Segment Start: Source data
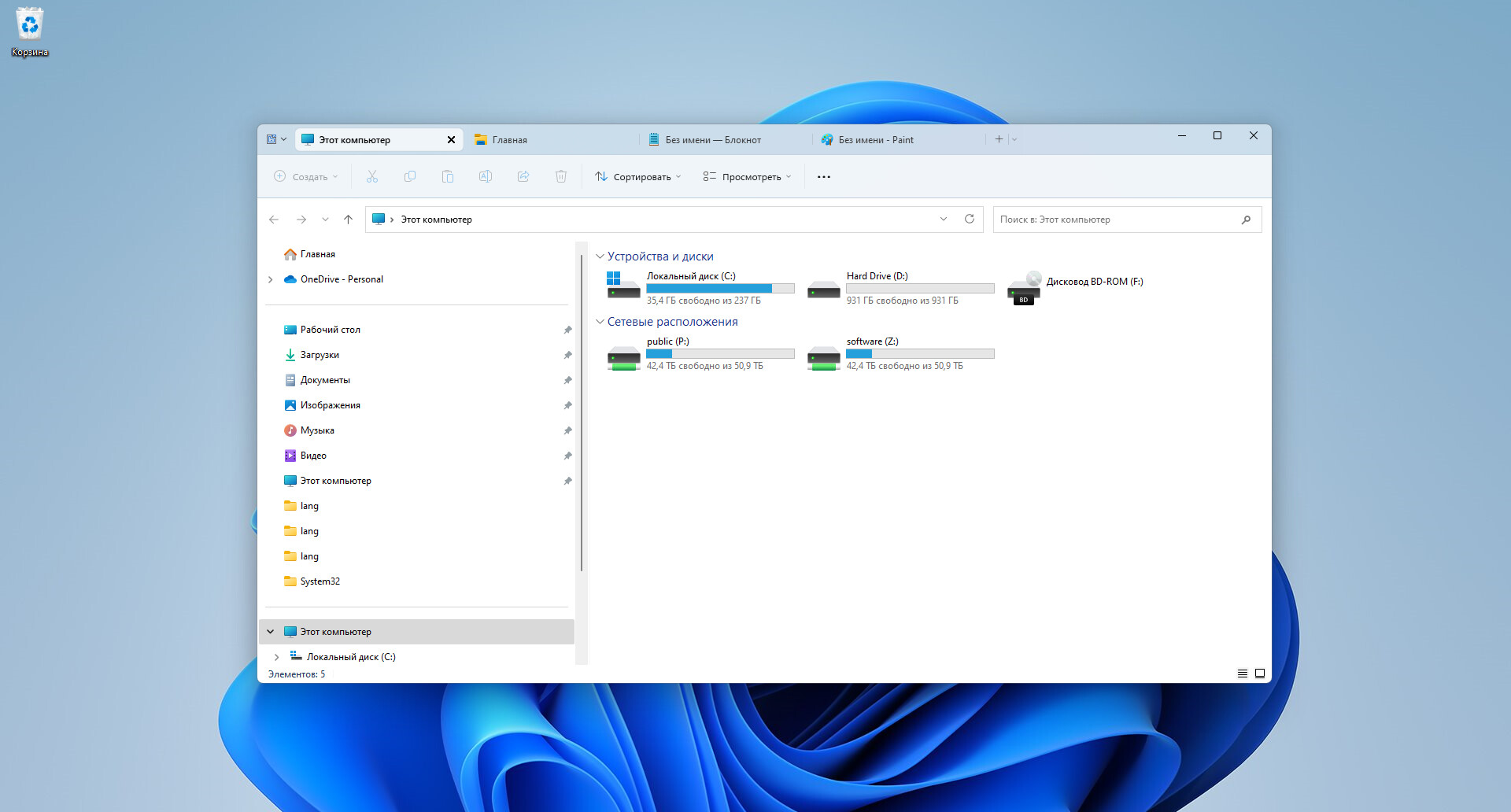Switch to large icons view in status bar
This screenshot has height=812, width=1511.
coord(1260,674)
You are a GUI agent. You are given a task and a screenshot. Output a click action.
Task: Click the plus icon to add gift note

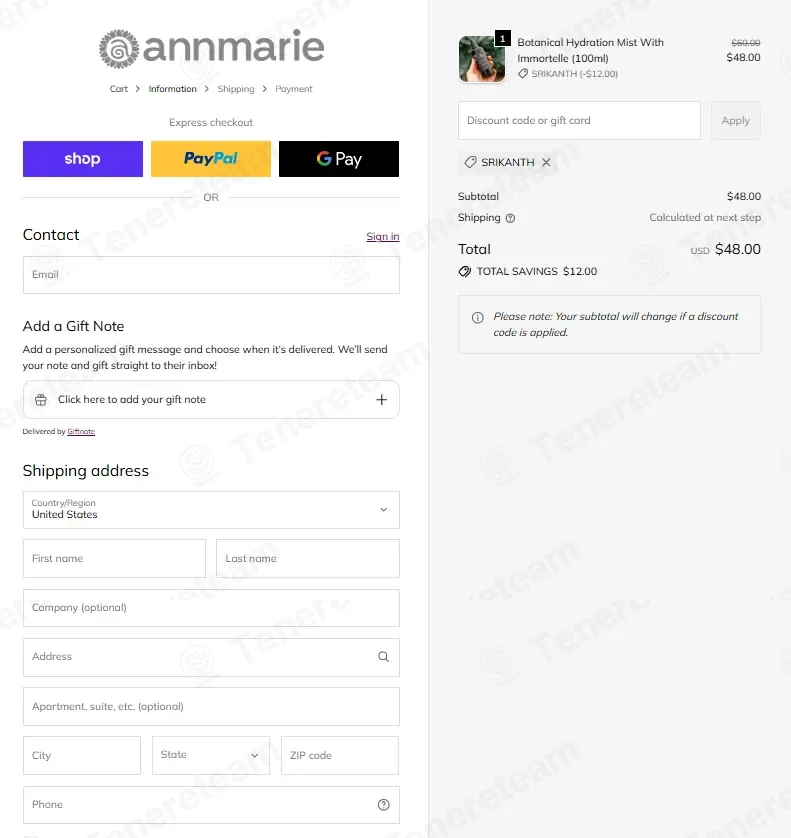(382, 400)
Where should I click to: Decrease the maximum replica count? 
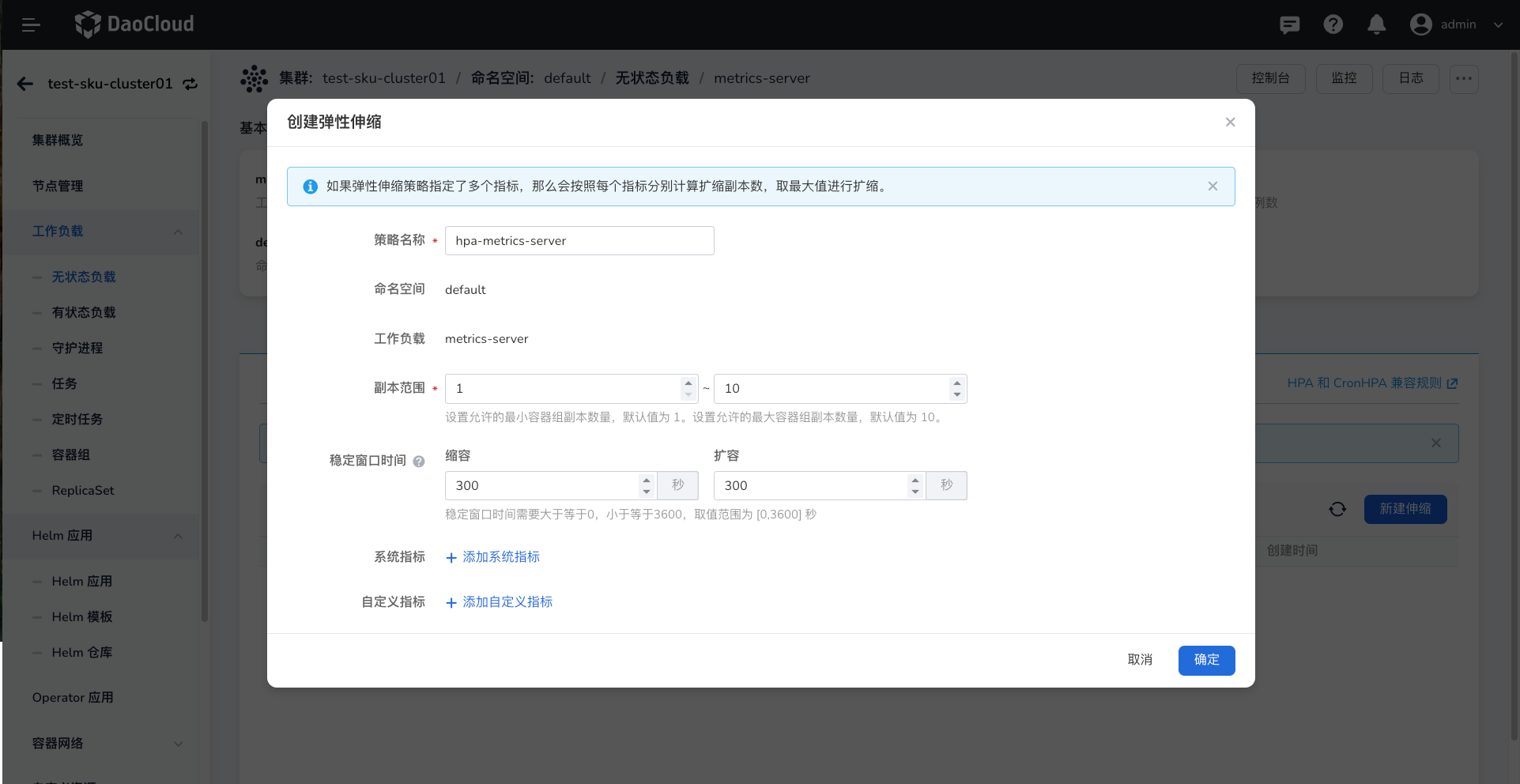point(956,394)
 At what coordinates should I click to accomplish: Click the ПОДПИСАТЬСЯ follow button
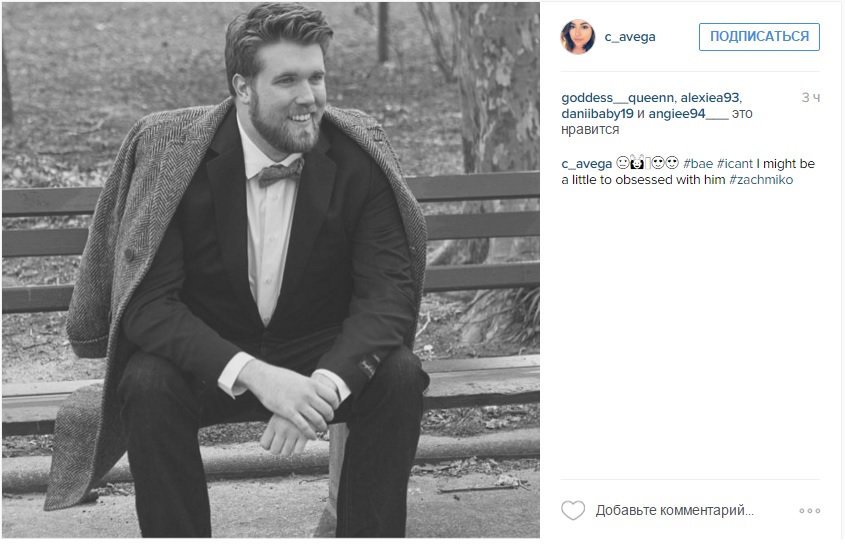[x=759, y=37]
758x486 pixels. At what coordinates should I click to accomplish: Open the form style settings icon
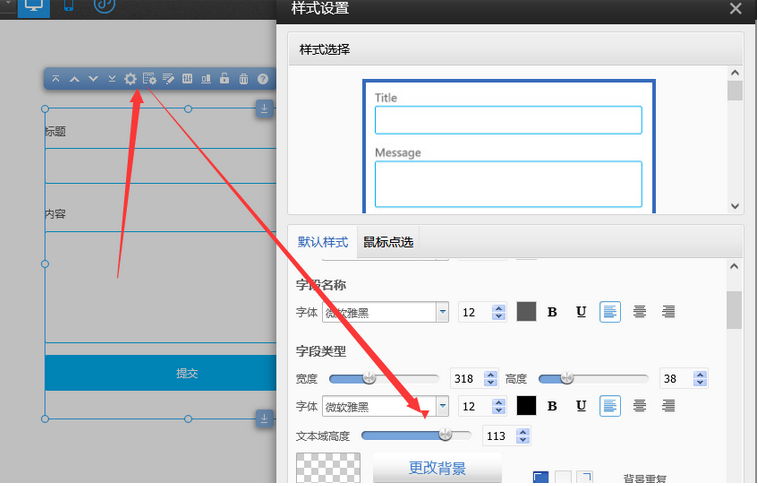(149, 79)
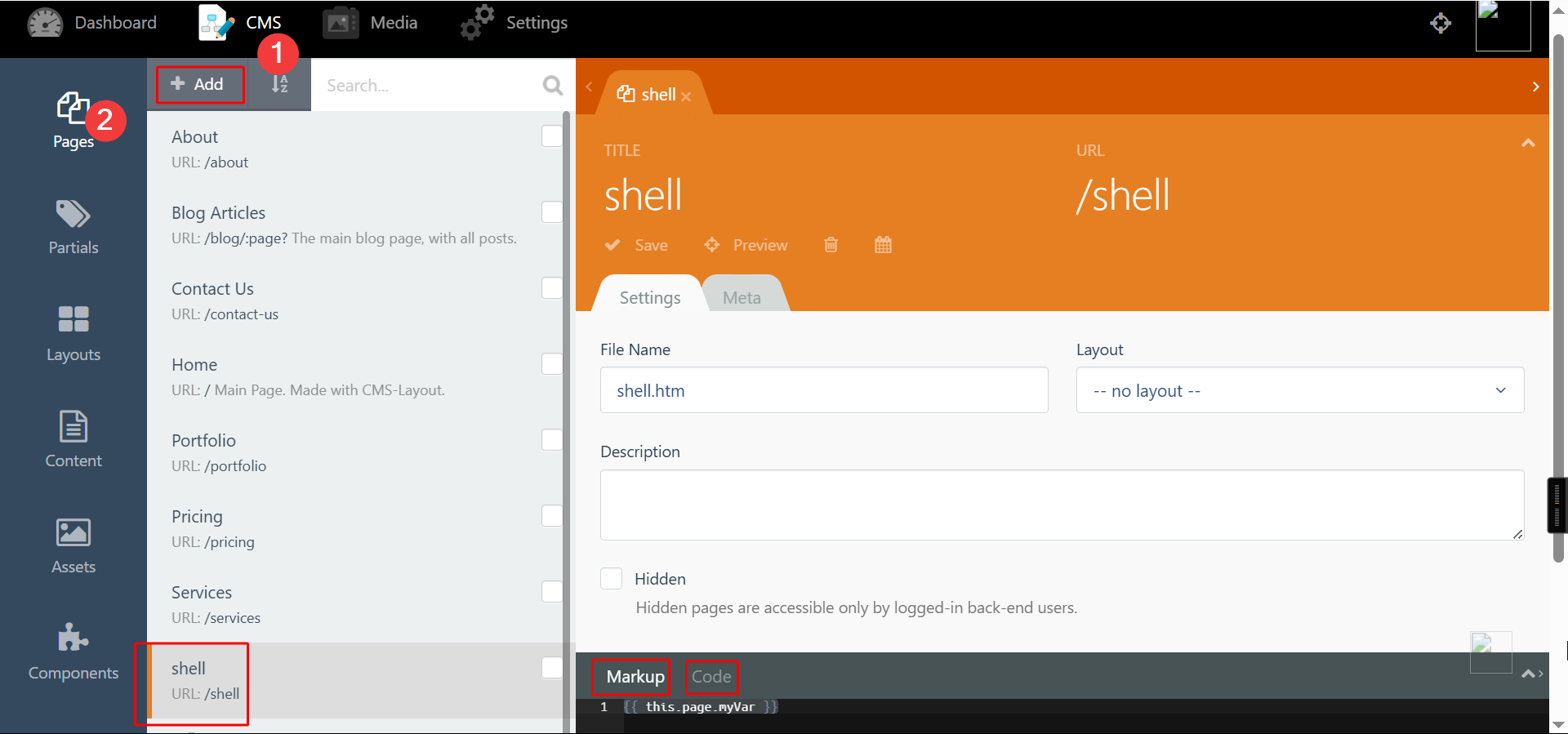1568x734 pixels.
Task: Collapse the orange page header panel
Action: tap(1528, 143)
Segment End: Source data
§ **Aim of the task**
Write out, word for word, only the lines from the one containing "You are a GUI" to the end of the data above; the pictures stay out.

§ **Written answer**
You are a GUI agent. You are given a task and a screenshot. Output a click action.
Task: Click the plus icon to add gift note

(382, 400)
Where should I click to: Decrease the maximum replica count? 
point(956,394)
 At what coordinates should I click to accomplish: Click the ПОДПИСАТЬСЯ follow button
[x=759, y=37]
758x486 pixels. At what coordinates should I click to accomplish: Open the form style settings icon
(149, 79)
1568x734 pixels.
Task: Collapse the orange page header panel
Action: tap(1528, 143)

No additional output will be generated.